There are 100s of ways to invest in stock and for a lot of people feel scared to start or feel they are a risky place to put your money. Though, it’s never been easier, learn about the following types of stock you can own:

  1. Individual Stocks: Investing in individual stocks allows you to own a direct share in a specific company. This approach requires research and analysis to understand the company's fundamentals, growth potential, and industry prospects. If you have an interest in the stock market and companies then it may well be worth doing your research and investing in individual stocks. The philosophy and way to invest can’t be beaten by The Motley fool they have many free podcasts and articles

  2. Exchange-Traded Funds (ETFs): ETFs are investment funds that trade on stock exchanges like individual stocks. They represent a basket of assets, such as stocks, bonds, or commodities, and offer diversification across various holdings. ETFs provide a simple and cost-effective way to gain exposure to a specific market index or sector without the need to purchase individual stocks. For example, you could purchase an ETF that tracks the overall S&P market or one that covers tech stocks or finance stocks if you prefer to narrow down your type of stock exposure. Vanguard started the low-cost ETF and now there are many companies offering ETF’s with low service fees from 0.03% to 0.25%.
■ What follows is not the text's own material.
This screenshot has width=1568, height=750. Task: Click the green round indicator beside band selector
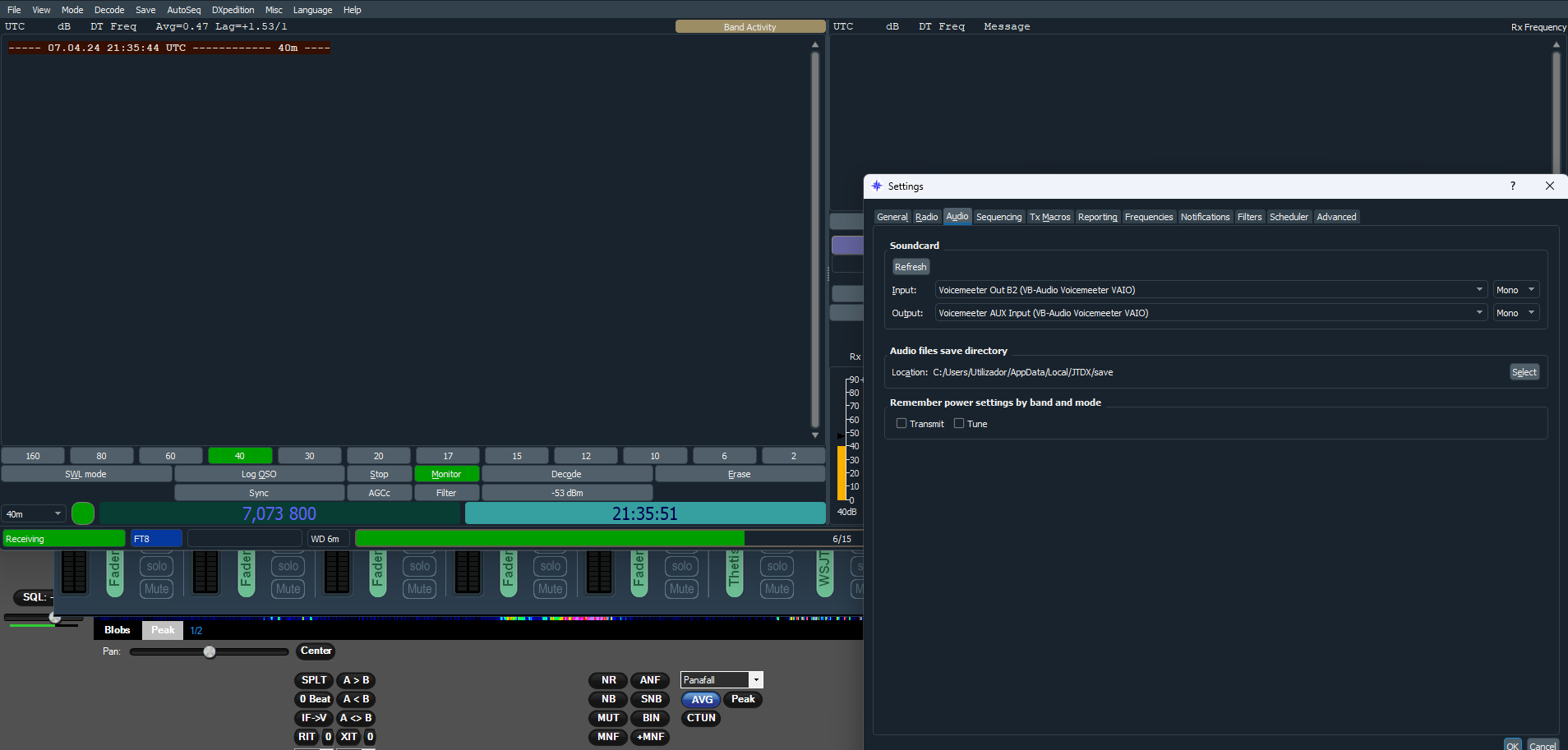click(83, 513)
  3. Dividend Stocks and Dividend ETFs: Dividend-paying stocks are shares of companies that regularly distribute a portion of their earnings to shareholders in the form of dividends, typically 1.5%-4% but can be higher. This can provide a source of passive income, and dividend stocks are often favoured by income-oriented investors. Dividend ETFs are funds that hold a diversified portfolio of dividend-paying stocks, providing investors with exposure to multiple companies with consistent dividend distributions.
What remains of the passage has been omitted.